Por mucho que el objetivo fuera instalar en los nuevos pueblos al mayor número de familias posibles, la selección de los colonos estaba determinada por la consigna ideológica del Movimiento. Sobre el asentamiento con el que, según el discurso del régimen, se fomentó "la solidaridad" y se combatió "el absentismo" y "la usura" también se cernía la sombra de las triquiñuelas y enchufes tan propios de la España profunda y caciquil. Un pasado de izquierdas era motivo suficiente para no optar al trozo de tierra que te hubiera correspondido. "Labrador no será quien quiera, sino quien pueda", como dijo Ángel Martínez Borque, uno de los directores del INC.
Cuando se consideró pertinente, se recordó a los campesinos no adeptos a la dictadura su "falta de formación moral". El propio Franco les conminaba a trabajar duro porque era la manera de "hacer grande a España". "Dar a vuestras manos, callosas de apretar los arados [...], tierras para labrar los surcos; redimir al proletariado agrícola", manifestó el dictador en un discurso pronunciado en Extremadura en 1945.
Entre las artimañas de manipulación y propaganda, el régimen no renunciaría al asidero moral con el que había justificado su cruzada contra el marxismo: el nacional-catolicismo.

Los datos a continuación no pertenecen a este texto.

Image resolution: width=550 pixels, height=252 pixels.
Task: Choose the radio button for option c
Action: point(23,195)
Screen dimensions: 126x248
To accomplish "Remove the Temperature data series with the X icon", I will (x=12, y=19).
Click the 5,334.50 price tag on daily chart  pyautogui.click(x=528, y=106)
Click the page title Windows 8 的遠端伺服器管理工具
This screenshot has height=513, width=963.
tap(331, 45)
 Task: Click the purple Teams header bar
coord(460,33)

El levantamiento de iglesias formaba parte del irremplazable proyecto que supuso evangelizar las poblaciones. Tampoco se olvidaron de las escuelas "de orientación" para que los hijos de los campesinos fueran, cómo no, campesinos que crecerían bajo los fundamentos de la moral cristiana.

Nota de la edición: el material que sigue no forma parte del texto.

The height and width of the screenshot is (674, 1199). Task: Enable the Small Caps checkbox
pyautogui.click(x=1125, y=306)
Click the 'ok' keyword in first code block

Bien es cierto que la iglesia y el colegio serían centros neurálgicos del sentimiento comunitario. Ahora que muchos de estos pueblos han desaparecido o han sido despoblados, resulta conmovedor atender a las voces de los antiguos lugareños, muchas de ellas recogidas en la encomiable investigación de Cazorla Sánchez, que recuerdan la complicidad entre los vecinos, la ayuda que se prestaron en tiempos tan difíciles, y algunas anécdotas impagables.
Este mismo año, recordarán algunos, el Museo ICO programó una exposición comisariada por Ana Amado y Andrés Patiño que se hacía cargo de la misma cuestión aquí abordada. Las imágenes que jalonan esta pieza corresponden a la muestra, que pone en valor la modernidad de su arquitectura y, de algún modo, rescata a aquellos pueblos del olvido.